• Apr 17th 2010, 01:20 AM
bubulescu
Hello

I didn't know how exactly to name the thread, so this is the result. First, I'd like to issue a warning as this will be quite a long post(!), I'll try to explain as best I can.
I'll post what I have first and then explain:

Code:

```for n:1 thru N do  for a:0.1 step 0.1 thru dB do   for sc:0 step inc do   while A(%i*sc)<=a do     if not A(%i*(sc+inc))>a then     print(float(sc)),scale:sc, inc:0.0001,       for sc:scale step inc do       while A(%i*sc)<=a do         if not A(%i*(sc+inc))>a then         (print('A(s),"=",float(A(%i*sc))," ; ",'𝜔,"=",float(sc)),inc:0.1,sc:float(sc) );```
I'm trying to find the scaling factor (𝜔, or sc) for a Bessel filter according to order (N) and attenuation (dB) at corner-frequency with the help of the amplitude formula A(s) (it doesn't matter how this is, it works by itself). The values would then be used to generate a curve-fit formula so I wouldn't have to do this whole ordeal for any random value of dB *and* N. This will be used in LTspice, to avoid tables with their obvious limitation(s).
Now, this would be straight-forward like this (for N only):

Code:

```for sc:guess step inc while A(%i*sc)>=dB do  (if not A(%i*(sc+inc))>=dB then   (scale:sc, print('A(s),"=",float(A(%i*sc))," ; ",'𝜔,"=",float(sc), " ; ",'A(s+inc),"=",float(A(%i*(sc+inc)))," ; ",'𝜔,"=",float(sc+inc))) ) \$```
which calculates A(s) with increment "inc" starting from guess value "sc:guess". I had patience to do this for dB from 0.1 to 2 and N=2, and a separate one for N from 1 to 12, but the results differ, the curve-fit formulae don't have N *and* dB both as variables.
Now, I would like the results to be pretty accurate, so inc=0.0001 but, since that will take quite a while to find the 12 values for up to N=12, I'm trying to dynamically adjust "inc" in between iterations.
So, first: N=2 (1 has no scaling), dB=0.1 and inc=0.01 and start from sc:guess(=0) . This goes very fast. When it reaches a value less than dB, inc should go from 0.01 > 0.0001 and sc=<found value> ("scale"). The value is (very) close enough from the desired one and I can "fine-tune" it with 0.0001 to my goal. That being done, inc should switch back to 0.01 and sc=scale. The loop should go back with the new values and increment a=a+0.1 and start over, then, once a=dB, it should go a step back to N=N+1, and start over. I hope I explained to be understood, my English isn't perfect...
So, in short, I'd like this to behave like a TV where you search for new channels, from scratch: first it goes in large steps then, when it finds itself close to something, it adjusts the step to a smaller one, then again.
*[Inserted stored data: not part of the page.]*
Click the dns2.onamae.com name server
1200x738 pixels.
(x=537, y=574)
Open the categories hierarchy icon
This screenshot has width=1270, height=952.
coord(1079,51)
The first code block shows what I did and, running it gives:

Code:

`Unable to evaluate predicate -6.81356/log(10)<=a`
which tells me that either it didn't assign a:0.1 or the lines aren't "arranged" the lines properly. My logic tells me it should work, Maxima contradicts me. So, here it is, the problem. If anyone can help me, please do.